Le problème est que déjà les membres du clergé de rang intermédiaire quittent Rome, ou qu'ils supplient leurs évêques de demander au Saint-Père de les libérer. Beaucoup sont déjà partis, certains dicastères sont drastiquement à court de personnel, au point de ne pas travailler efficacement. Des choses, comme la dispense, qui se traitent en un mois ou deux, peuvent désormais prendre plus d'un an.
Le moral à la Curie est à un niveau historiquement bas, il n'a jamais été très élevé.

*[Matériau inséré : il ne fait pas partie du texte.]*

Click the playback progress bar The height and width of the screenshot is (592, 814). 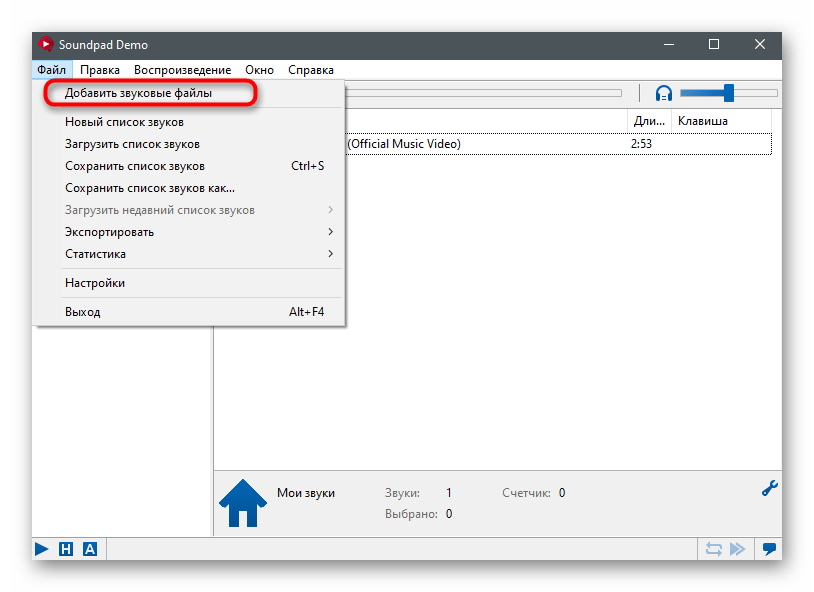pyautogui.click(x=480, y=93)
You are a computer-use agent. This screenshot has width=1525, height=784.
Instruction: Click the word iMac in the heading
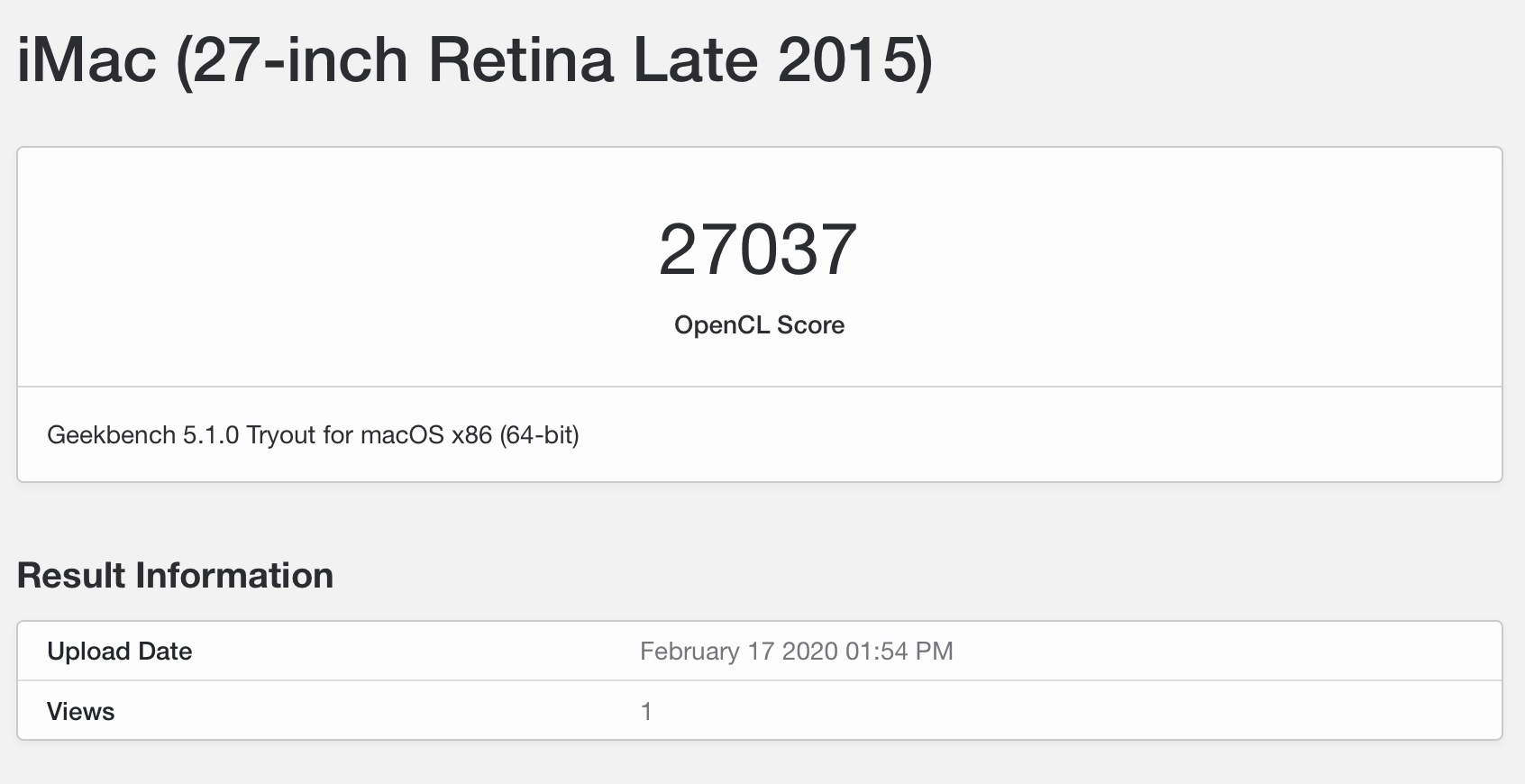click(87, 61)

Il y certainement eu des prêtres et aussi des évêques, qui auraient donné leurs canines pour un job à la Curie, et la voyaient comme un moyen de promotion et de puissance, ou pour poursuivre une carrière académique; parmi ceux que j'ai connus, ce n'est pas la majorité; certes, il y a souvent un détachement de la vie paroissiale, mais c'est la nature du job qui le veut, cela arrive aussi avec les prêtres (et les évêques) et surtout les laïcs et les femmes des Curies diocésaines.
Un problème va être que toute personne ayant affaire avec la Curie, depuis la femme à la recherche d'une annulation, jusqu'à l'évêque réclamant des éclaircissements, ou un quelconque Etat étranger, va probablement partager le point de vue du Pape que ceux qui y travaillent sont des «bons à rien» et des loosers.

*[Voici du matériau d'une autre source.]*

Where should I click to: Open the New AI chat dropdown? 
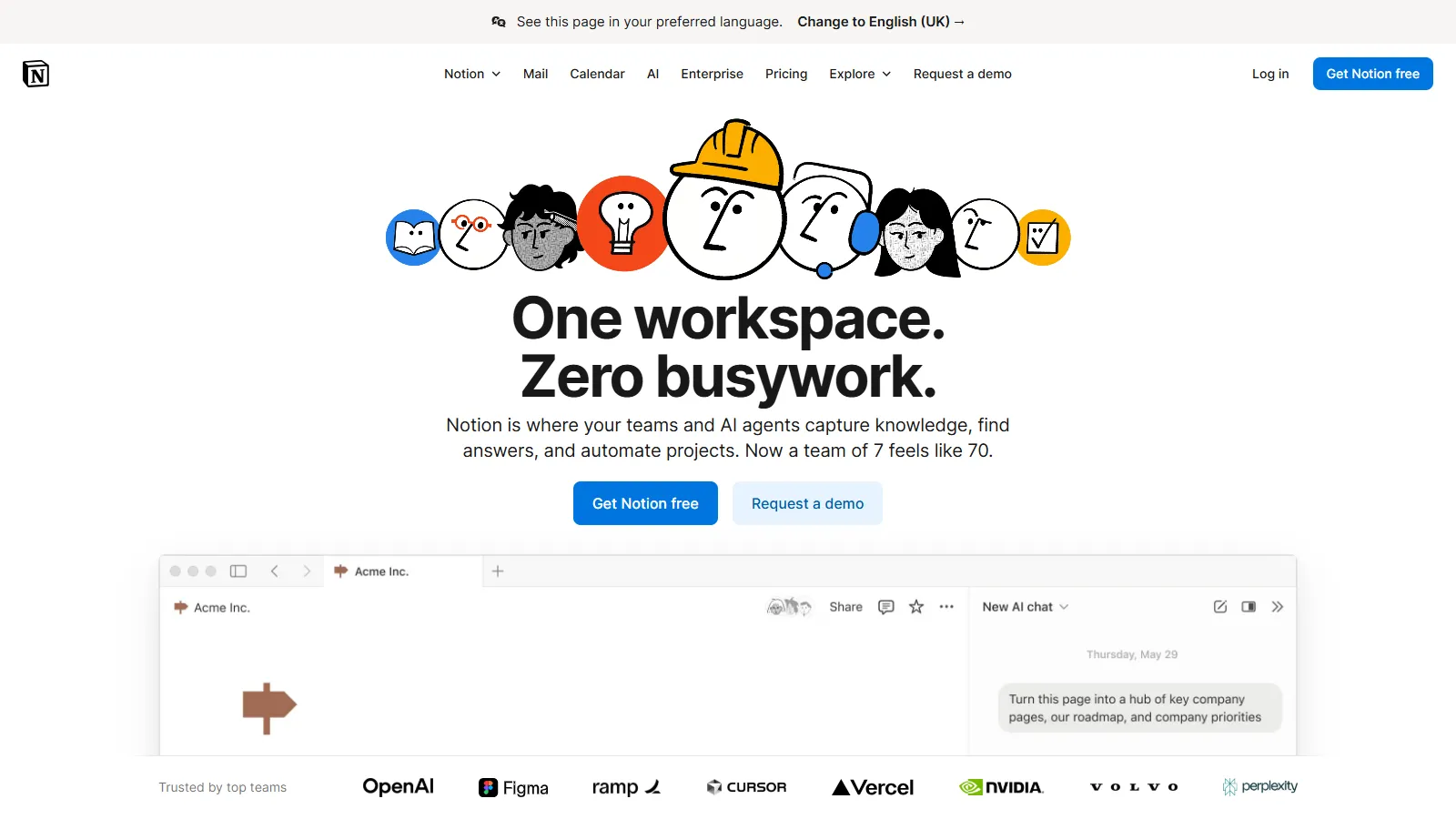pos(1025,607)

Un ami de la Curie, qui est je pense un saint homme, m'a un jour envoyé son emploi du temps, il vit dans une des maisons du clergé près de Saint-Pierre, de sorte que, sauf quand il y a une messe papale ou une audience ce jour-là, c'est là (à St-Pierre) qu'il dit la messe. (...)

. Lever à 5 heures
. Prière
. Messe à Saint-Pierre, suivie d'une action de grâce jusqu'à 7 heures
. Petit-déjeuner sur le chemin du bureau à 8 heures
. Début du travail à 8h30
. Déjeuner à 13 heures mais souvent cela comprend une réunion, et il le saute fréquemment, certains membres du clergé (plus âgés) font une sieste jusqu'à 15h30
. Retour au bureau à 16 heures
. Retour à la maison pour souper à 20 heures
. Lecture / étude, très occasionnellement sortie avec des amis
. Prière / lecture spirituelle, 22 heures
. Coucher 23 heures

Il fait cela cinq jours par semaine, le samedi c'est pareil, sauf que le bureau ferme à 13 heures
Le dimanche est le jour pour rattraper le sommeil, et rencontrer des amis, parfois des pèlerins; si nécessaire (cela n'arrive pas souvent), il dit la messe dans une paroisse de Rome. Il dit une fois qu'il a déjà été six mois sans dire la messe avec une congrégation.
A part les jours saints (de fête), il fait cela pendant 11 mois de l'année.
Rome a tendance à fermer en Août et il rentre chez lui pour être avec sa famille, et se ressourcer dans son diocèse. Ce qui m'a frappé, c'est l'ennui absolu de sa vie, et la solitude aussi. Son salaire ne suffit pas pour vivre bien à Rome, la plus grande partie part en livres, voyages organisés pour le clergé et vêtements , «le préfet insiste pour que nous soyons smart!».
Quand nous mangeons ensemble, comme il insiste pour payer sa part, c'est habituellement dans une pizzeria bon marché; c'est gênant, dit-il quand les visiteurs s'attendent à ce qu'il paie aussi pour leur repas, il est par nature généreux et propose toujours de le faire, parfois, il se fait coincer.
Il est incroyablement discipliné, il dit que s'il ne l'était pas, il pourrait très facilement déprimer, ou boire ou pire comme certains de ses confrères.
Je lui ai demandé pourquoi il ne faisait pas un travail pastoral à Rome, il m'a dit la plupart des paroisses ne veulent que des italiens, «il y en a beaucoup». Il dit qu'il fait de son mieux pour se faire des amis parmi les sans-foyer, mais réellement, il a peu de temps.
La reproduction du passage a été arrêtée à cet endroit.